Budget will be presented on Sunday
Budget 2026: At present, the eyes of crores of investors and common taxpayers of the country are fixed on the date of 1st February. This day is going to be very special, because Finance Minister Nirmala Sitharaman is going to present her ninth consecutive budget. However, this time the budget date is falling on Sunday, but despite this there will be no holiday in the stock market. Trading on the National Stock Exchange (NSE) and Bombay Stock Exchange (BSE) will happen like normal. Market experts believe that the government can provide great relief to investors in this budget which is being presented amidst global uncertainty and fragile business environment.
Will we get freedom from double burden of tax?
A large section of stock market investors have been complaining to the government for a long time that they have to pay tax twice on the same income. In fact, when Long Term Capital Gains (LTCG) tax was introduced, Securities Transaction Tax (STT) was not removed in its place.
Experts argue that this system is not fair. Rohit Jain, Managing Partner of Singhania & Company, says that the continuation of STT along with LTCG is a double blow to investors. The biggest problem is that STT is not levied on your profits but on the value of the transaction. This means that even if you make a loss in the deal, you still have to pay this tax. This becomes a kind of ‘dead investment’. In this budget, it is expected that the Finance Minister can remove this discrepancy.

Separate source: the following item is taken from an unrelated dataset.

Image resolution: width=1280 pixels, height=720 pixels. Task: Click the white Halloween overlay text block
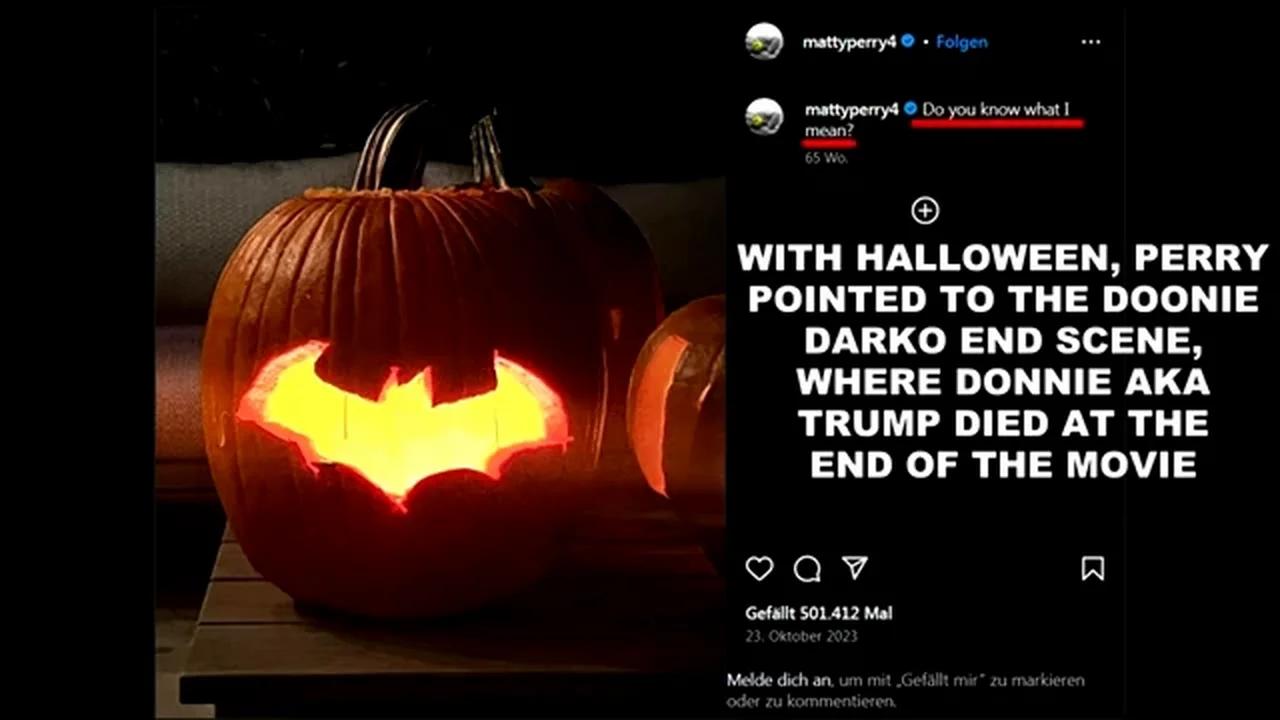coord(1003,361)
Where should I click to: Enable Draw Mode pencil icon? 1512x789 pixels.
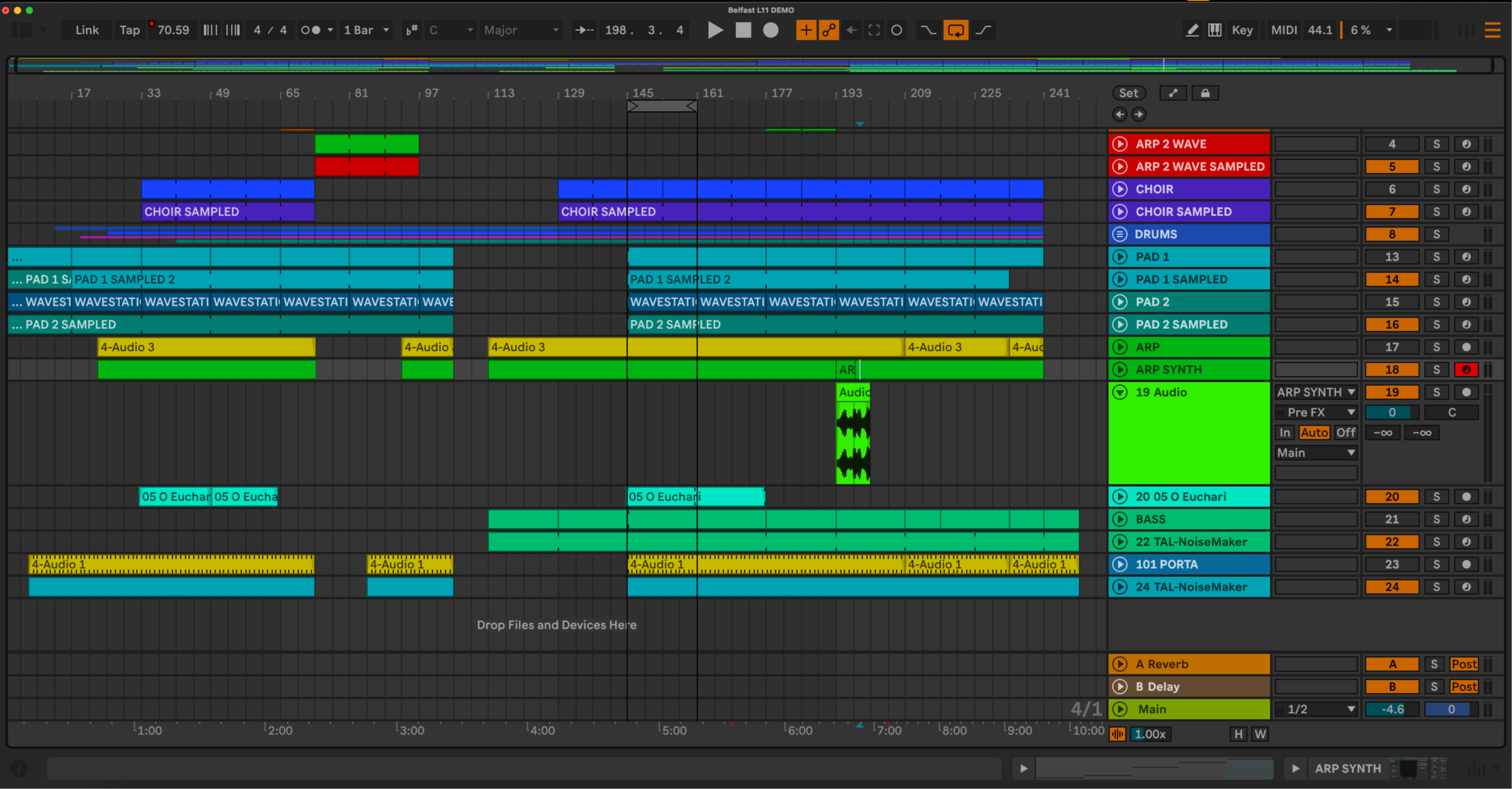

Earnings up to Rs 2 lakh can be tax free
Market leaders are now demanding relaxation in rules for retail investors. JM Financial Services has suggested that the tax exemption limit on profits from equity investments should be increased. At present this limit is Rs 1.25 lakh, which is being demanded to be increased to Rs 2 lakh.
Apart from this, simplification of the definition of investment is also being advocated. The demand is that the definition of ‘long term’ should be made the same for all asset classes, be it shares, gold, real estate or debt funds, i.e. 12 months. This will bring clarity in tax calculations and reduce confusion for investors.
Keep an eye on these 6 stocks, there may be a stormy rise
The Economic Survey 2026 has already given strong signals for the Indian economy. It is estimated that the growth rate in financial year 2027 may be between 6.8% to 7.2%. In such a situation, if the Finance Minister announces a cut in LTCG or STT in her budget speech on Sunday, it will have a direct impact on the market volume.
Due to reduction in taxes, people will invest more, which will increase the profits of brokerage firms and wealth management companies. After this announcement, tremendous action can be seen in the shares of companies like Motilal Oswal, Grove, Angel One, Anand Rathi Shares and Stock Brokers, Nuvama Wealth Management and 360 One WAM. Investors are advised to keep a close eye on these stocks on the budget day.
Disclaimer: This article is for information only and should not be considered as investment advice in any way. TV9 Bharatvarsha advises its readers and viewers to consult their financial advisors before taking any money-related decisions.